[Activity 1]:
Answer these questions from the review of the film Sinister:
(a) According to the review, who was the protagonist's enemy up until the very end?
(b) Which character does the reviewer call extremely funny, too much so?
(c) Which two actors does the review describe as criminally underused?
[Activity 2]:
Extend the review of the film Sinister with a few more paragraphs that pick up after its final sentence.

August 5, 2015 by David Dubrow Leave a Comment

With the talent behind Sinister, you would think it might be a decent horror film.  Ethan Hawke’s a talented actor, and both Vincent D’Onofrio and Fred Thompson make appearances.  Writer/Director Scott Derrickson‘s done good work on past projects.  This should have been good.

It wasn’t.

The lack of an actual antagonist that the protagonist could go up against was a major factor in what went wrong with this movie.  Was the antagonist Mr. Boogie?  The snuff films?  The ghost children?  There was no way to tell, because none of them actually did anything.  Up until the very end, the protagonist was his own enemy: moving his family to a house where murders occurred and not telling his wife about the house’s history, his drinking, his hiding of the snuff films rather than contacting the police, his ego.  He was both the bad guy and not the bad guy, and the movie suffered from this muddling of a crucial, fundamental story element.

Deputy So-and-So was extremely funny, too much so.  His lines and delivery were too clever, and I found myself hoping to see more of him than anyone else.  That’s not good in a horror film that isn’t intended to be comedy.

Fred Thompson and Vincent D’Onofrio were great, the way they always are, but criminally underused.  It’s possible that the budget only permitted short scenes with them, which is a terrible shame.  Why have them at all if you’re not going to let them steal the show?

[Recorded data]:
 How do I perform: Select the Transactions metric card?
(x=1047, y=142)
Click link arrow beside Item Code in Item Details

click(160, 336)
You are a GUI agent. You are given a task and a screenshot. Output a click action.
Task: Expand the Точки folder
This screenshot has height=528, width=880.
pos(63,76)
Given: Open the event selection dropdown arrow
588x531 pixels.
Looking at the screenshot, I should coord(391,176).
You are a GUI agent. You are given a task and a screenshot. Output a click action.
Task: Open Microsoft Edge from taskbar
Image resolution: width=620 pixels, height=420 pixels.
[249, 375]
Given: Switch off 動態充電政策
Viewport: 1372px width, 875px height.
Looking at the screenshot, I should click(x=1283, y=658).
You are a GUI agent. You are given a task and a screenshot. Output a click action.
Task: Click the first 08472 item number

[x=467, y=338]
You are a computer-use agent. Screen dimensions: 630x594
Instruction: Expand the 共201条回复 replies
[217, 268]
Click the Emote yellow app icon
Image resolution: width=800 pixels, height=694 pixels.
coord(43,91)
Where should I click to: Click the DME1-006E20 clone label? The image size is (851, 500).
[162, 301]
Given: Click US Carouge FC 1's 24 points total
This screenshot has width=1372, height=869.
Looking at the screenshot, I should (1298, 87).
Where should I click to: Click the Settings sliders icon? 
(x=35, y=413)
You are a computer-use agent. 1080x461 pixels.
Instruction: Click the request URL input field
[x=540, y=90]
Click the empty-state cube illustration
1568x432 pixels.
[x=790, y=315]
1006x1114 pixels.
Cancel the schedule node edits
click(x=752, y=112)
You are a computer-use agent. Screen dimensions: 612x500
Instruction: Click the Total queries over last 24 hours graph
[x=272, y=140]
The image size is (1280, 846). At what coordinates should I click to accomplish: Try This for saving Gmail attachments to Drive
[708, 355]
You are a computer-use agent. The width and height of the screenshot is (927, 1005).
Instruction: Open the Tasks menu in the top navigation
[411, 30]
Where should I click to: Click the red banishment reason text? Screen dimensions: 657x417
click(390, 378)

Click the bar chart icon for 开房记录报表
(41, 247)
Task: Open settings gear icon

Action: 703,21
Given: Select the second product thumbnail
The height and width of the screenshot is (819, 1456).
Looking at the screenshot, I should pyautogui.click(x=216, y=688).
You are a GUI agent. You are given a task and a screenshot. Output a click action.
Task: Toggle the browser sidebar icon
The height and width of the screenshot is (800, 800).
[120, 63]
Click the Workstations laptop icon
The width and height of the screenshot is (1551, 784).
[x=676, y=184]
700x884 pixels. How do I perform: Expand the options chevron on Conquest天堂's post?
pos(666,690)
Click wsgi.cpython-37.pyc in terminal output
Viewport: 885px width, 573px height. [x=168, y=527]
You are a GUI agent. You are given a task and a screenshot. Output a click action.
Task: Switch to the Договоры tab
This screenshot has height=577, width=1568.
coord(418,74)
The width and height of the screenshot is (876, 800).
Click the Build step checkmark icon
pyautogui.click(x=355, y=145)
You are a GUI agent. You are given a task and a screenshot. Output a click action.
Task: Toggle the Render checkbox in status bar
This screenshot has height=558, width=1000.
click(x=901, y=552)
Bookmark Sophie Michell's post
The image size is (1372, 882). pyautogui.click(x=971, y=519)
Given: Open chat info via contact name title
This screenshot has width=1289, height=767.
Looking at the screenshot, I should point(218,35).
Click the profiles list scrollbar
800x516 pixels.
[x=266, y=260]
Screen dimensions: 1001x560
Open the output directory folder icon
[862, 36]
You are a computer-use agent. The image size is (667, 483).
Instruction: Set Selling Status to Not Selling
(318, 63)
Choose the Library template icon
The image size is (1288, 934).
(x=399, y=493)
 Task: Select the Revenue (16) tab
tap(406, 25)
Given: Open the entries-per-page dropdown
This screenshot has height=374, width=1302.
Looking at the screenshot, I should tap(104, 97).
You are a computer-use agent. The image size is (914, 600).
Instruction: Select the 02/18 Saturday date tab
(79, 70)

[Expected answer 1]:
(a) The protagonist himself.
(b) Deputy So-and-So.
(c) Fred Thompson and Vincent D'Onofrio.

[Expected answer 2]:
The kid with the night terrors added very little to story or scares.  As a red herring, he was kind of a waste of time.  Too old to feel bad for (except at the very end) and too young to affect the film’s outcome, he should’ve been edited out.

Mrs. Protagonist told the protagonist that she didn’t want things to “go sour” this time like they did when he was working on a previous book, but we don’t know what the protagonist did back then to make the conflict meaningful.  Did he go on all-night drinking binges?  Hit the kids?  Throw sauerkraut around the house?  Who knows?  We know he isn’t hallucinating due to alcohol consumption because we were seeing the ghosts, too.

The method of Mr. Boogie’s murders was pretty disturbing, but without some really graphic, horrific violence on screen, they wound up as tame events projected onto a bed sheet.

Your time is better spent watching something else for 110 minutes.  Two stars out of five.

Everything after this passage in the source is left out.